# PAGE TEXT

Mr McQuillan: Thanks for that. It is a wee bit clearer in my head. It seems from what you are saying that a lot of trust is placed on the stockbroker and his advice. Is his advice always taken or chatted about through the oversight committee?
Mr Lavery: The oversight committee does not look at individual investment recommendations; that is the job of the judge who is dealing with the case. The first port of call is Mr Ronaldson and the staff of the Court Funds Office. They look at what the client has told them about their requirements and what the stockbroker is recommending. If there is any challenge, it would be done at that stage. The final decision on endorsing the stockbroker's recommendation lies with a judge or High Court master. As Mr Perry explained, there are two measures of scrutiny: the work that the Courts Service does through the Court Funds Office and, ultimately, the decision of the judge on whether to approve the stockbroker's recommendation.
Mr McQuillan: Thank you. Mr Perry, the fund holds around £290 million on behalf of 14,000 clients. That is a lot of money, yet in paragraph 2.8 on page 11 of the report, we are told:
"None of the groups overseeing the work of the CFO has the necessary independent financial expertise to challenge investment policies and strategies, or assess the quality of advice provided by the stockbroker."

# PROVIDED DATA
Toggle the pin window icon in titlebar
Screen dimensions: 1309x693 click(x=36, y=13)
---
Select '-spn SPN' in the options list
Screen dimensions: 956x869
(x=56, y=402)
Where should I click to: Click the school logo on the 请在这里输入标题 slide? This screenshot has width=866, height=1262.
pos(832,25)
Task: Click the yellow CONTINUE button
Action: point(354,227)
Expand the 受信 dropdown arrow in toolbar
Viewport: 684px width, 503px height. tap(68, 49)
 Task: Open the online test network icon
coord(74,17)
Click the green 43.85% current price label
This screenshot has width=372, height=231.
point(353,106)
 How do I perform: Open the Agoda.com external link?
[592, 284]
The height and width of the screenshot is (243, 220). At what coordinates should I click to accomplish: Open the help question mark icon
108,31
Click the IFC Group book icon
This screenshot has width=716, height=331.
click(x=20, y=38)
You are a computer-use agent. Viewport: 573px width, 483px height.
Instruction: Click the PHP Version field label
...
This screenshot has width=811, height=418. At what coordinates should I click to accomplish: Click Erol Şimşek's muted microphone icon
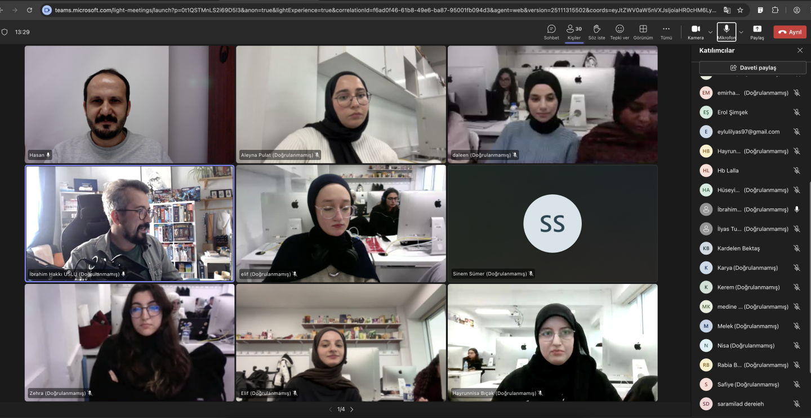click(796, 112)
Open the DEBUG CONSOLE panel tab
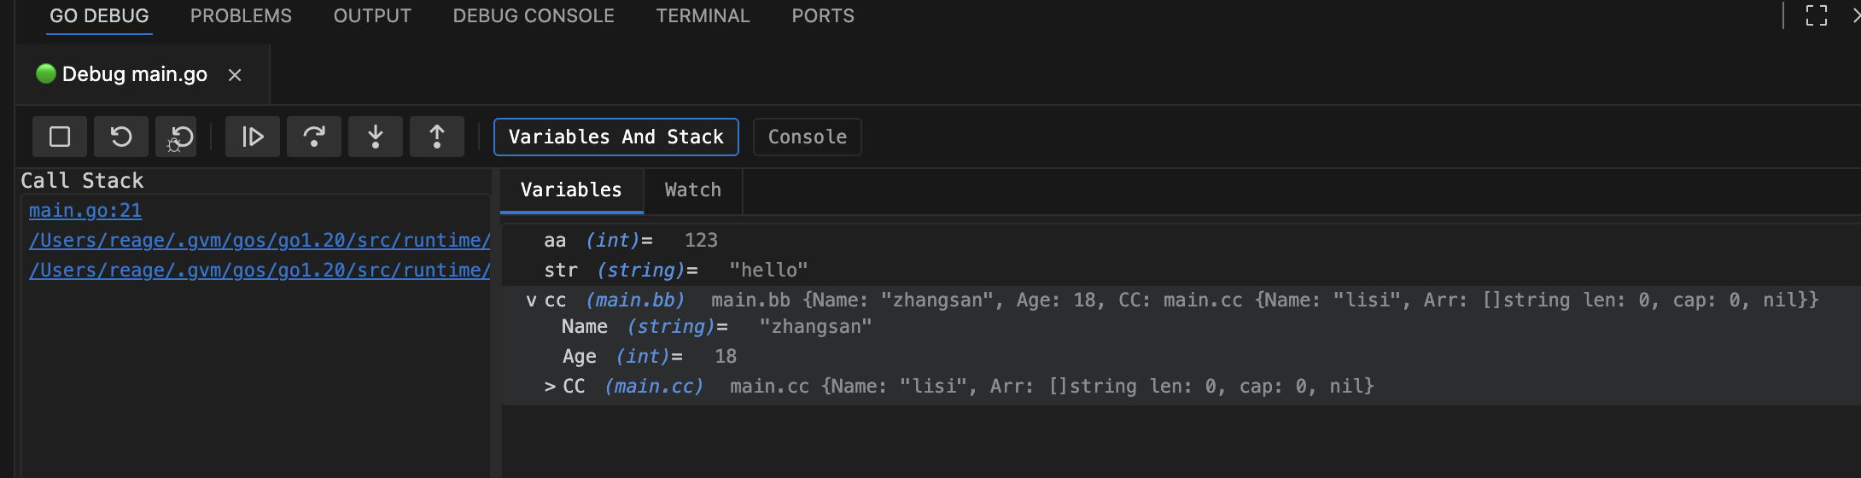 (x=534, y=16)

# WHAT YOU WILL DO
• A. Reproduce the hearing transcript from "Mr Lavery: The" to "the stockbroker's recommendation." word for word.
• B. According to the hearing transcript, who makes the final decision on endorsing the stockbroker's recommendation?

# RESPONSES PER TASK
• A.
Mr Lavery: The oversight committee does not look at individual investment recommendations; that is the job of the judge who is dealing with the case. The first port of call is Mr Ronaldson and the staff of the Court Funds Office. They look at what the client has told them about their requirements and what the stockbroker is recommending. If there is any challenge, it would be done at that stage. The final decision on endorsing the stockbroker's recommendation lies with a judge or High Court master. As Mr Perry explained, there are two measures of scrutiny: the work that the Courts Service does through the Court Funds Office and, ultimately, the decision of the judge on whether to approve the stockbroker's recommendation.

• B. A judge or High Court master.